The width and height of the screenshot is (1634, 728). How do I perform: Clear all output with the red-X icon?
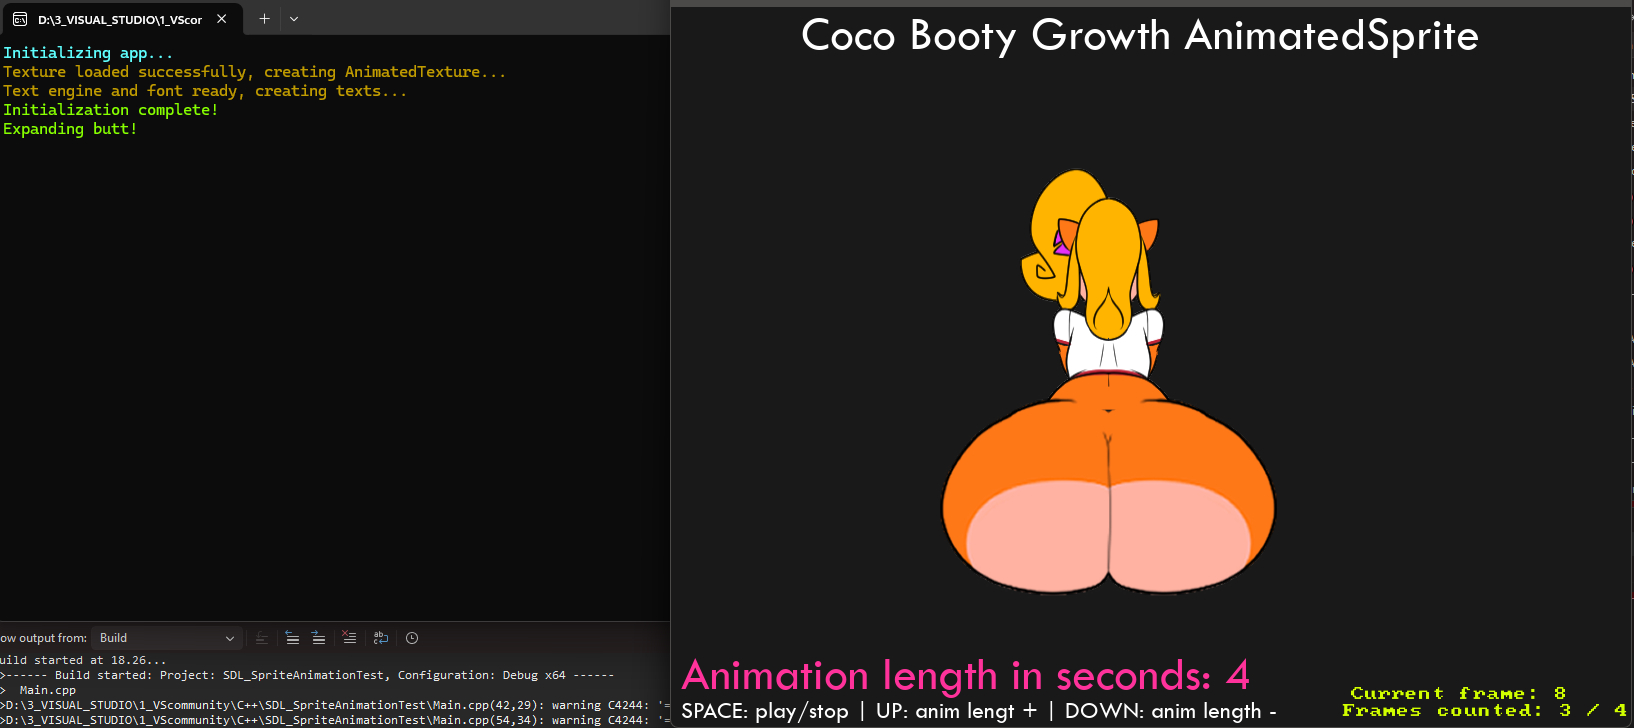pos(349,638)
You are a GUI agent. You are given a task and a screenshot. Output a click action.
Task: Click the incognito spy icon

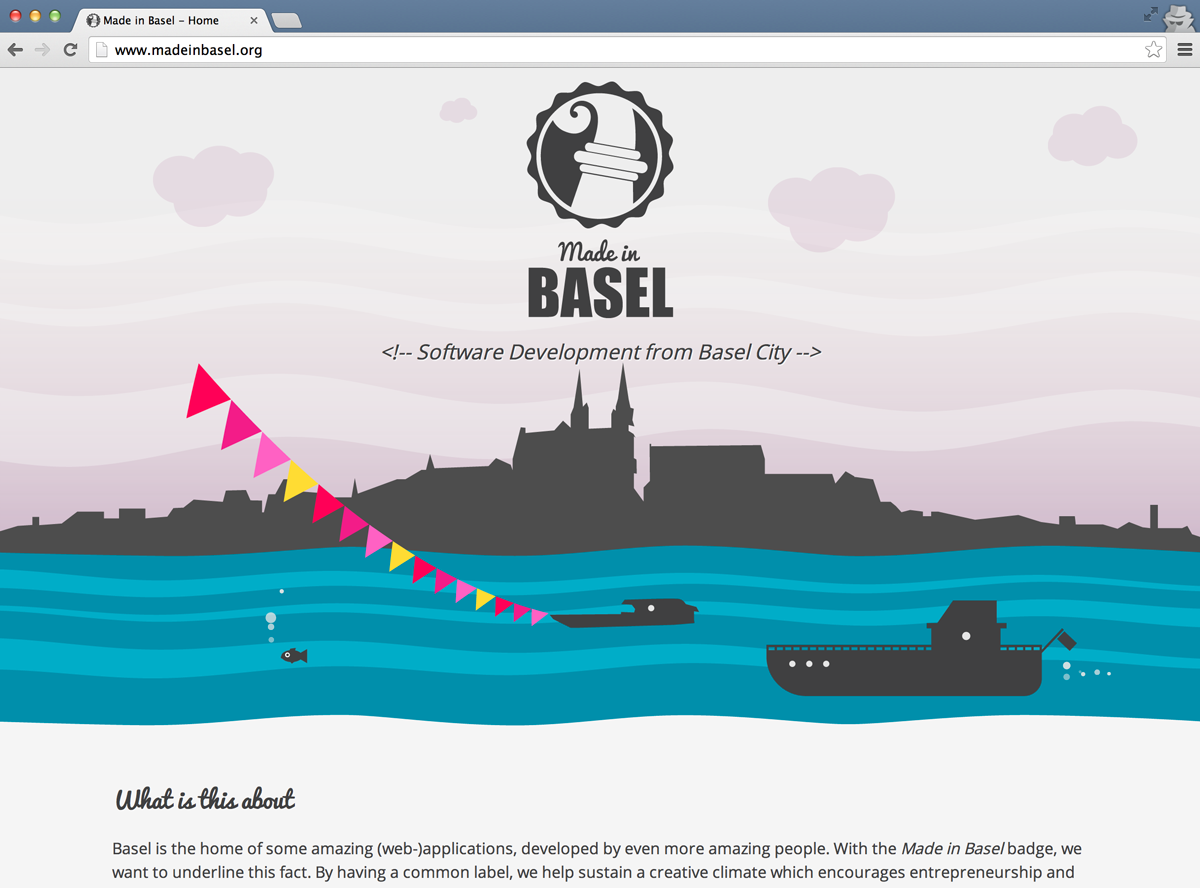point(1179,16)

***

REQUIRED ACTION
Each record should be printed again precisely, though not its pictures.

PROBLEM SOLUTION
The width and height of the screenshot is (1634, 728). How do I perform: Clear all output with the red-X icon?
pos(349,638)
You are a GUI agent. You are given a task and a screenshot. Output a click action.
Task: Click the incognito spy icon

point(1179,16)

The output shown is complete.